Segment Start: GIVEN DATA

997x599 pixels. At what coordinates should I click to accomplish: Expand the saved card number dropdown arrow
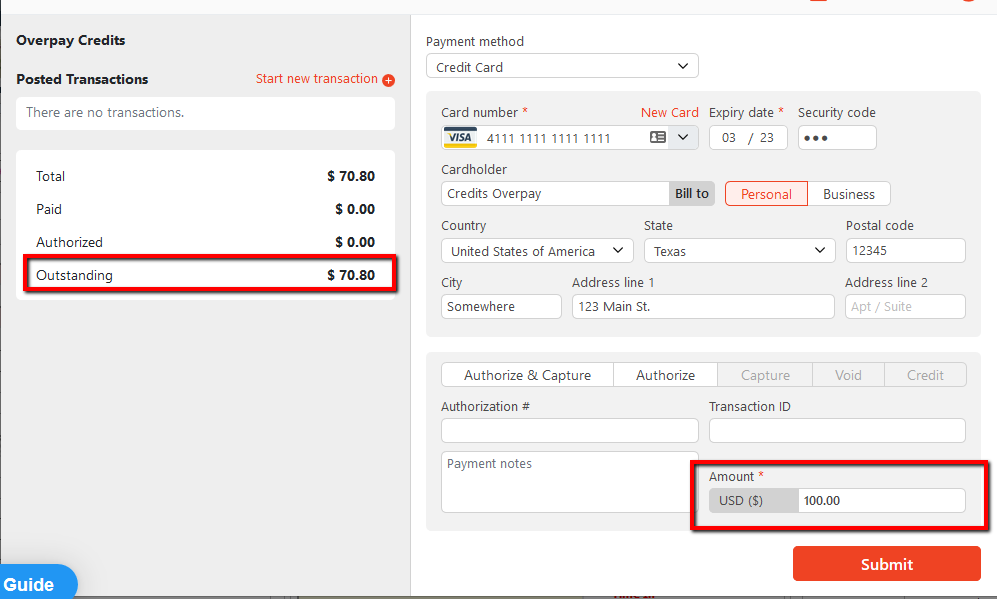(684, 138)
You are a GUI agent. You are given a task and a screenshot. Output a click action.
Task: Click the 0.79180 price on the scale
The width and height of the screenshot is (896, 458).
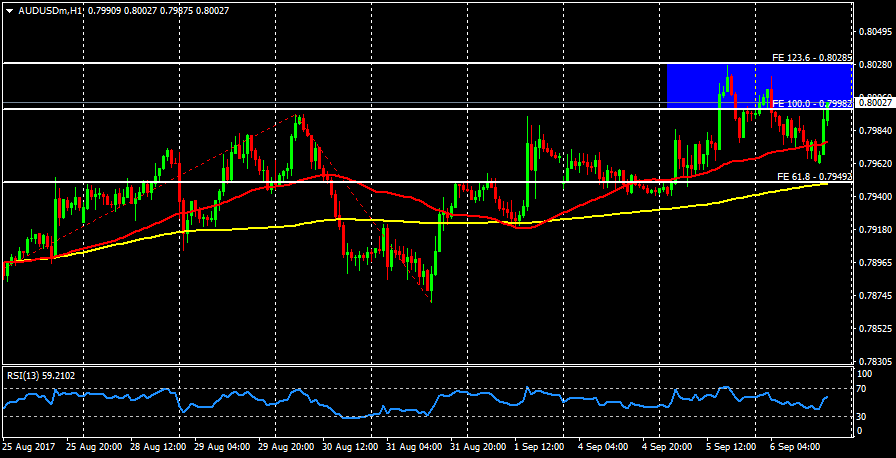(874, 229)
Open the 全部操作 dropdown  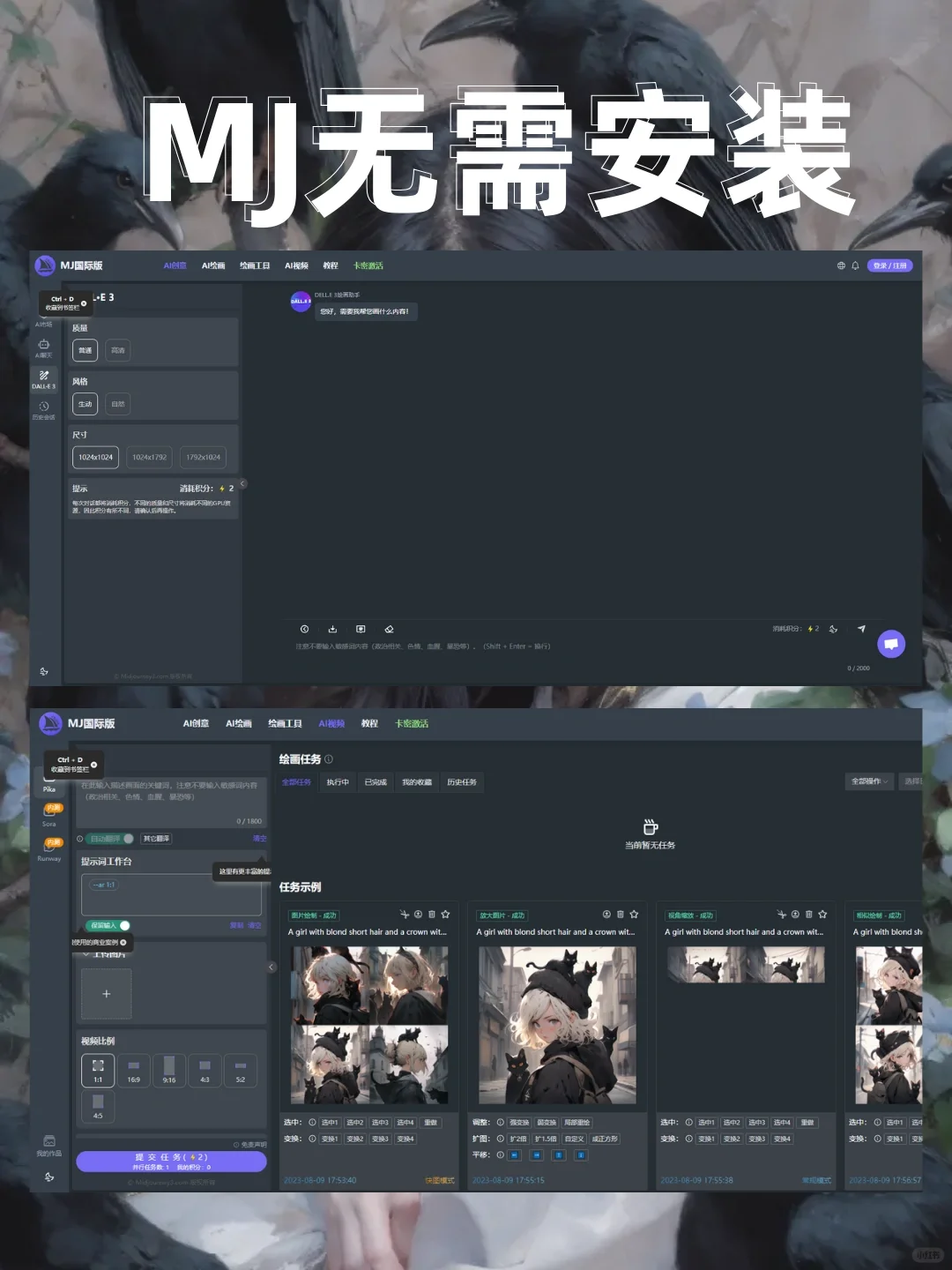pyautogui.click(x=869, y=781)
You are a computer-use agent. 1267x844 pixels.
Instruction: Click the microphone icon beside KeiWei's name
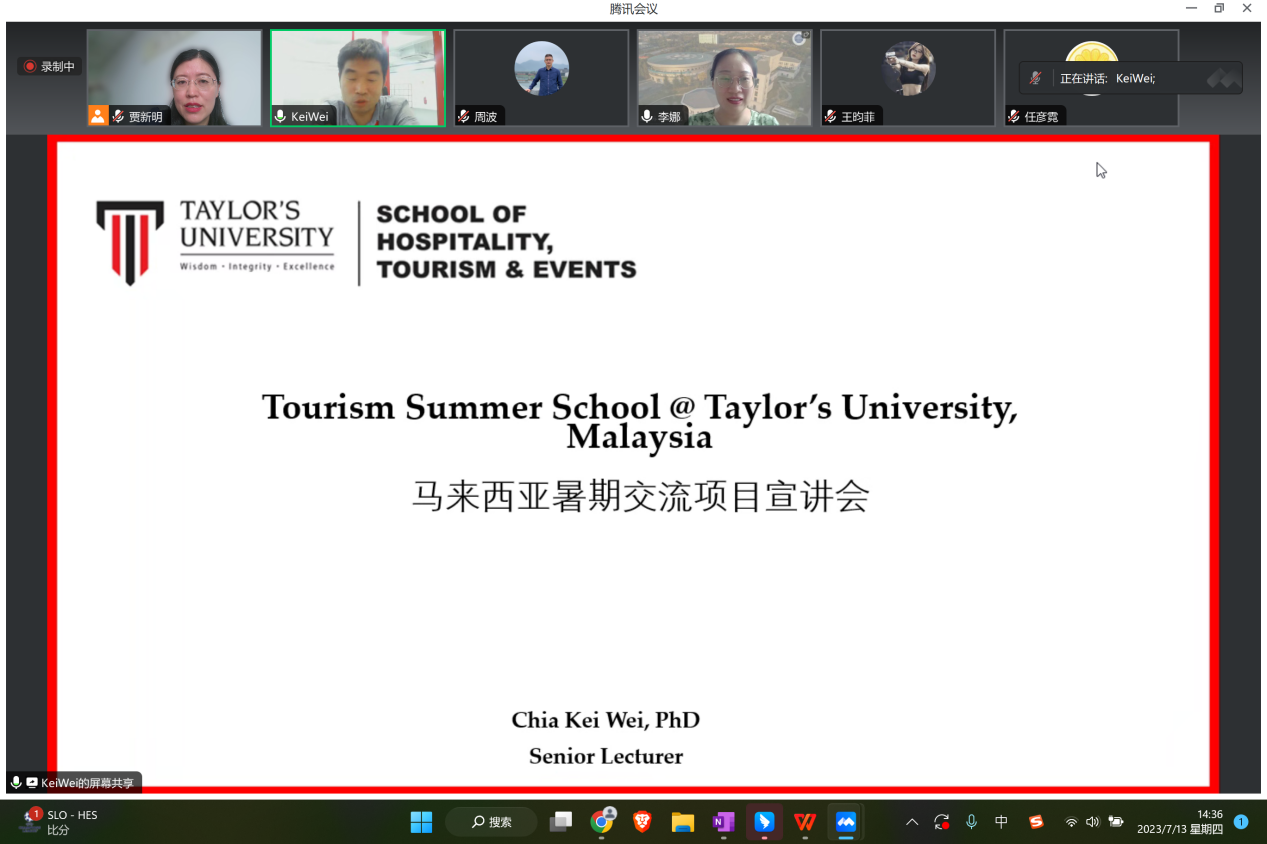point(280,117)
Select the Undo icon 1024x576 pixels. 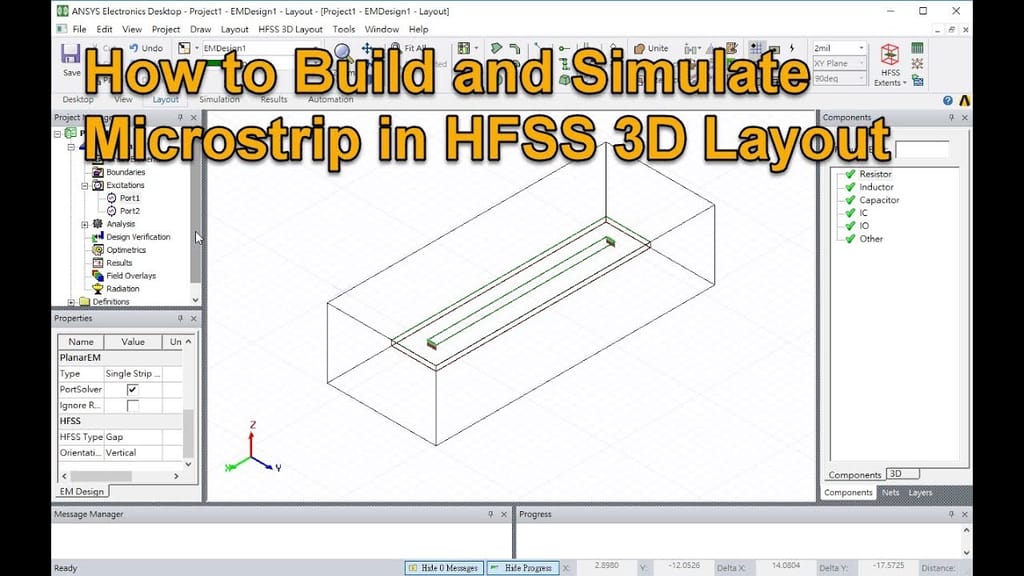click(133, 48)

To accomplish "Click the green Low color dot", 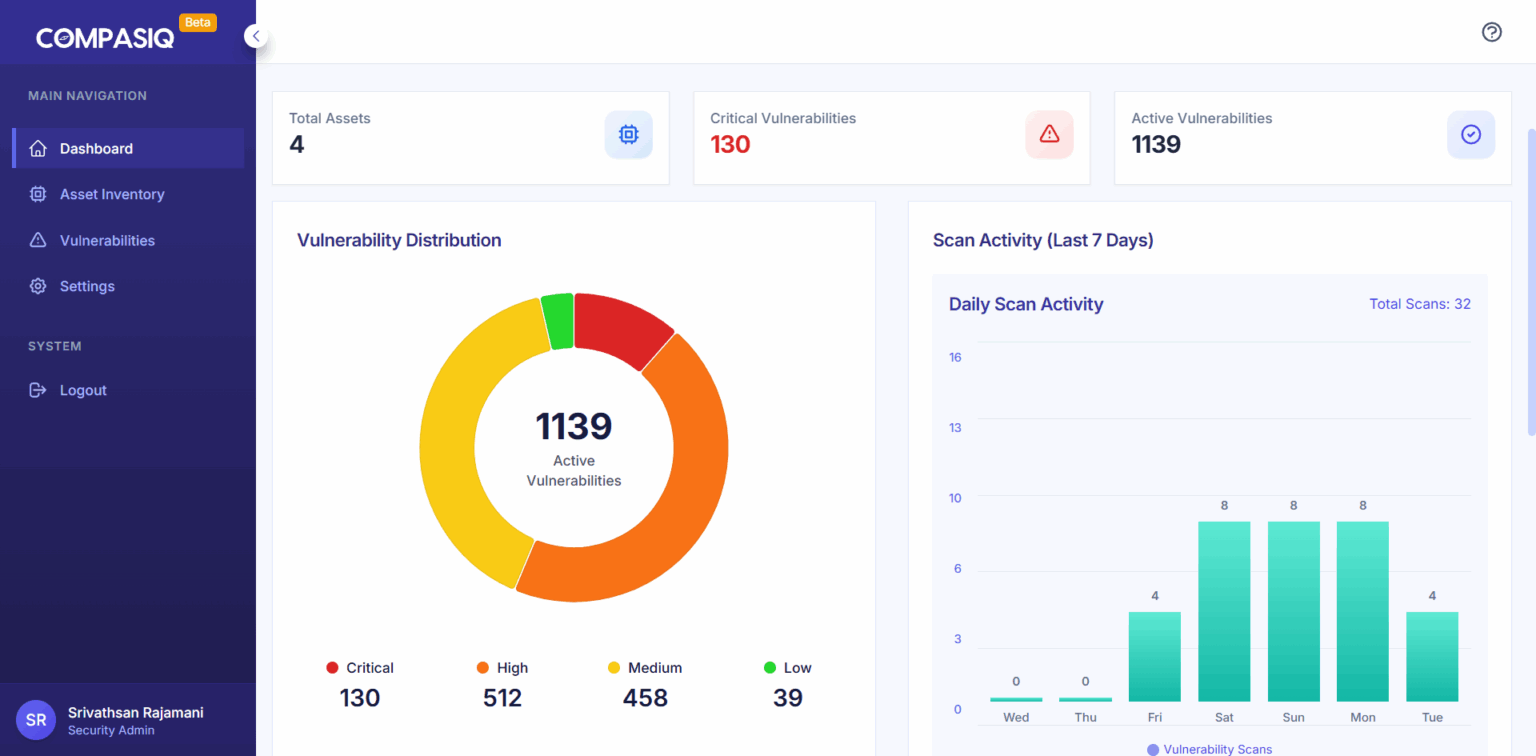I will click(768, 667).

Segment End: GIVEN DATA

__TASK INSTRUCTIONS__.
Each line above that includes the word "agent" is to be copied.

__EXPECTED ANSWER__.
You are a GUI agent. You are given a task and a screenshot. Output a click action.
You are a computer-use agent. 1267x844 pixels.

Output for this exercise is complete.